What is expected
What lines of the data below hold "Task"? Show them.

Information given

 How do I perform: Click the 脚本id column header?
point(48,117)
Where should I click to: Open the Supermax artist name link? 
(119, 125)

==

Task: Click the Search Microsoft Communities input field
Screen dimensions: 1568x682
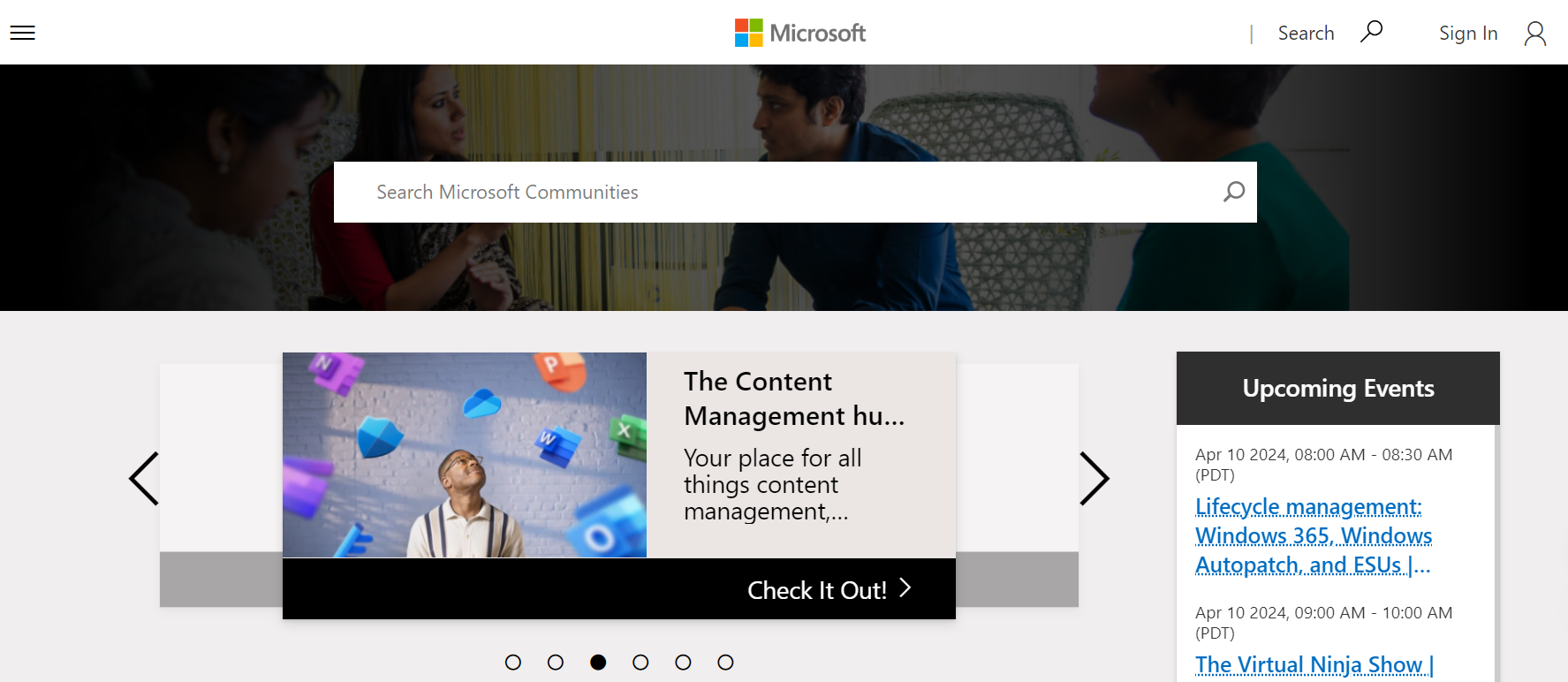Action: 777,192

--

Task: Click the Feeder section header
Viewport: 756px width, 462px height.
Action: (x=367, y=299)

Result of the exercise
Task: Click the Search Microsoft Communities input field
Task: Click the Feeder section header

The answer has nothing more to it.